FELICIA JING
POLITICAL THEORY + AI RESEARCHER
Department of Political Science,
Johns Hopkins University
Thomas J. Watson Research Center,
IBM Research
Johns Hopkins University
Thomas J. Watson Research Center,
IBM Research
I am a PhD Candidate in political theory at Johns Hopkins University. Since 2022, I have also concurrently worked as a full-time researcher at IBM Research. There, I interact daily with algorithmic systems, observe their design and development, and conduct AI audits using methods from the humanities.
My research seeks to restage dominant histories of computing as histories of political struggle. In my dissertation project, titled AI and Revolutionary Desire, I locate untimely algorithms across the history of political and economic thought, especially in the technological imaginations of utopian political projects and competing discourses on central planning. The first chapter is forthcoming in Political Concepts: A Critical Lexicon.

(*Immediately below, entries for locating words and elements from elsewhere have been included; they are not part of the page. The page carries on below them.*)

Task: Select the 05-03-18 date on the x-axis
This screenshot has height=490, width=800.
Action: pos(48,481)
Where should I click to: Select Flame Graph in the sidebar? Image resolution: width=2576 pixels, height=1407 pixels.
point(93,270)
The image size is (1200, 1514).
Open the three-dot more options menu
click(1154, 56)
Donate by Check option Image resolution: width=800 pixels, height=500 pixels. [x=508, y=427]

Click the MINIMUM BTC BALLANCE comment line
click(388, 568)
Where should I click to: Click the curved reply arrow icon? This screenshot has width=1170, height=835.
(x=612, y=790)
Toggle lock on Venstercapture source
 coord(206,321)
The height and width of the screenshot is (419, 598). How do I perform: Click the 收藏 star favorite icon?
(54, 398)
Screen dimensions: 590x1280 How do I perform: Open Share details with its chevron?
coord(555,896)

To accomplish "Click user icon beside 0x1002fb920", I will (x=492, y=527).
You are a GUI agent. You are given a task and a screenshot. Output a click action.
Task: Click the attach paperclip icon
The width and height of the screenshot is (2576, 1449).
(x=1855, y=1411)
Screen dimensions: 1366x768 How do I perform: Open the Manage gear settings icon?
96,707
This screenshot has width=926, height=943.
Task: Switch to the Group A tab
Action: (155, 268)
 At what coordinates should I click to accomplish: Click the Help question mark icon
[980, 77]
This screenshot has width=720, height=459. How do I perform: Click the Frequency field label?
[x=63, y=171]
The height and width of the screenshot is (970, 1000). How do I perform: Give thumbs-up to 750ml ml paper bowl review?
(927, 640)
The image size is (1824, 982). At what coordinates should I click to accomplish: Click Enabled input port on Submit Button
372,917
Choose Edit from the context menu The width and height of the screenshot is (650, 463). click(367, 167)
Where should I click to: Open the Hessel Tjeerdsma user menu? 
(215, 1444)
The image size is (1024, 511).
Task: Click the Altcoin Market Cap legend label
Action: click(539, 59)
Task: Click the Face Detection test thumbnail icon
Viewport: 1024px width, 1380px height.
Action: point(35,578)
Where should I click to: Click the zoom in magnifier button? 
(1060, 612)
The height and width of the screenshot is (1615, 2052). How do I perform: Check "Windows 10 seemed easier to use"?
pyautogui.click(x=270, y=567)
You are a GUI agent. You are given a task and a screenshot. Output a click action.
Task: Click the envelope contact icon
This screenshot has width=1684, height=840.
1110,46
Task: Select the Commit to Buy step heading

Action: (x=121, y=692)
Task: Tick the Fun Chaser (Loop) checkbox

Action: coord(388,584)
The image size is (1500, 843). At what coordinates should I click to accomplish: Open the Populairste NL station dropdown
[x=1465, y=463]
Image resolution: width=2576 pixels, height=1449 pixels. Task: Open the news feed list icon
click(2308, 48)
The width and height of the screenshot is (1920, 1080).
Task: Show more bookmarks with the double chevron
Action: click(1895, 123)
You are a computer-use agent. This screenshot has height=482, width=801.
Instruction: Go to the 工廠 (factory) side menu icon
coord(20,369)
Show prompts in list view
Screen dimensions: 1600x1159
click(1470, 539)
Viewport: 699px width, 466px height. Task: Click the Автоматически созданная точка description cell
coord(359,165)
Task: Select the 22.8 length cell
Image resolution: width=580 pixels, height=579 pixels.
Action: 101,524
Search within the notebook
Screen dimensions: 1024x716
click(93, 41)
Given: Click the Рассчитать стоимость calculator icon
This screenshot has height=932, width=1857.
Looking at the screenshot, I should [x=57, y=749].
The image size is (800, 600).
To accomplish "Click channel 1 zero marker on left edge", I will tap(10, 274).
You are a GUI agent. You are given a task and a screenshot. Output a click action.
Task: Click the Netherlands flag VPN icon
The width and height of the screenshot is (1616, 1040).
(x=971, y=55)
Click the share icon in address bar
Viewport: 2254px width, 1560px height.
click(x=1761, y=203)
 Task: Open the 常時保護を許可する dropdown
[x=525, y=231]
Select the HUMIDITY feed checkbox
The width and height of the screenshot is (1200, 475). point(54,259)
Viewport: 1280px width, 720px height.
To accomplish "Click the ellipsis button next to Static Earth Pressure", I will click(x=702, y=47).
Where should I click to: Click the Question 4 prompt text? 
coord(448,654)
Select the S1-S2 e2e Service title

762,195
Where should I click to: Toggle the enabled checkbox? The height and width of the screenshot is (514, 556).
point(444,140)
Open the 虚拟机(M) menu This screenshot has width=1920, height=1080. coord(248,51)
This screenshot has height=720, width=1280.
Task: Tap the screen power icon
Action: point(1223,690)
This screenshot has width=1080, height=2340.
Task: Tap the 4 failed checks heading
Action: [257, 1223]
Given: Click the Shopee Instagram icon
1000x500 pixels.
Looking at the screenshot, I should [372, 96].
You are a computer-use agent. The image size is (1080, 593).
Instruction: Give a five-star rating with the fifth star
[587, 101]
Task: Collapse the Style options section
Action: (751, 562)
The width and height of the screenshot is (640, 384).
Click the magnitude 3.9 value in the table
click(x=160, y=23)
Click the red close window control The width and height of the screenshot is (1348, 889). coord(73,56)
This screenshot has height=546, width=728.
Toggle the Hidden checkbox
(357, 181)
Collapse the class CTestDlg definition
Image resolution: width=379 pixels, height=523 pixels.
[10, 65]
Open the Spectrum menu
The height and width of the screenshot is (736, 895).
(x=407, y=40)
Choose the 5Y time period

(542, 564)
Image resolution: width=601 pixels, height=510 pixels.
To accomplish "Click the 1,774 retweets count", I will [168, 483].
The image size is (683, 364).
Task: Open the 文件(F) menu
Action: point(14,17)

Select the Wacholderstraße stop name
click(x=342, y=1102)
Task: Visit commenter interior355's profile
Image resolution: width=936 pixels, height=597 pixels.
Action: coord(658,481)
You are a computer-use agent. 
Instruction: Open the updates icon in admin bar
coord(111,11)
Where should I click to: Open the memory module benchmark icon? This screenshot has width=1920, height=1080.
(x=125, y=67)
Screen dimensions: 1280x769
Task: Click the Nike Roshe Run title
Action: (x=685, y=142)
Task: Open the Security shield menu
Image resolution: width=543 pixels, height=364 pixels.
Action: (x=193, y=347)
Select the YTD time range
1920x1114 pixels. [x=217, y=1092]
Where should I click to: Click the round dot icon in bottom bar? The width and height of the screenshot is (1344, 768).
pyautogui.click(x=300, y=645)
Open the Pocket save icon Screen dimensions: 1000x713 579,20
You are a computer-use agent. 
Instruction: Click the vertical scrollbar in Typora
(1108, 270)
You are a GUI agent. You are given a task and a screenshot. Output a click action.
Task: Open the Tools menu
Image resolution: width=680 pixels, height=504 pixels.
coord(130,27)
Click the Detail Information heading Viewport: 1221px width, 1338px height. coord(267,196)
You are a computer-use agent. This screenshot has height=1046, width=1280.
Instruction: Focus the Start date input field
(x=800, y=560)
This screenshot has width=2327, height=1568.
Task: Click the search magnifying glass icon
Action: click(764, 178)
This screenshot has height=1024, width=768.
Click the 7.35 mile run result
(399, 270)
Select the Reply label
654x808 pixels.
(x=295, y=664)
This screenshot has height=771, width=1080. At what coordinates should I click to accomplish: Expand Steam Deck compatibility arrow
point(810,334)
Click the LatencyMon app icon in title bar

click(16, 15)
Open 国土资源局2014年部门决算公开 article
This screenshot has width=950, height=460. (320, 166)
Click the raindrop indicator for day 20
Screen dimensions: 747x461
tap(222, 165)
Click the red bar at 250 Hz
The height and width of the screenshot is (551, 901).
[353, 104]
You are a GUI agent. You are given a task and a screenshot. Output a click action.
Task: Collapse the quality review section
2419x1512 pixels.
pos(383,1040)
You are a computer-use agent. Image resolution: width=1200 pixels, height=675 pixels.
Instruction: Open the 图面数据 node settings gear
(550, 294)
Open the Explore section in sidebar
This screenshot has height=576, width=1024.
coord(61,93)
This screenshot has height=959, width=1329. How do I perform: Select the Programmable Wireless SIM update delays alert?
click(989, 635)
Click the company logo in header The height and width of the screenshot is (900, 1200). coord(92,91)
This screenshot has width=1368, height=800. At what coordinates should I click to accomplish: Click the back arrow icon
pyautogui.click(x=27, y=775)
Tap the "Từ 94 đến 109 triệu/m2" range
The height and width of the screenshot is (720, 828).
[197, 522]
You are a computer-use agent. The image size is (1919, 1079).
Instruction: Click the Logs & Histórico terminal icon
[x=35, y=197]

In addition to my dissertation research, I also have two accepted articles: one in Social Text on the colonial studies of the platform and the other in Catalyst: Feminism, Theory, and Technoscience on workplace AI and emerging strategies of accumulation in the tech industry. Moreover, as part of my work at IBM, I publish empirical research in information science and human-computer interaction venues like ACM FAccT and CSCW.
From 2024-2026, my research will be supported by grants from the Notre Dame-IBM Tech Ethics Lab and the National Endowment for the Humanities.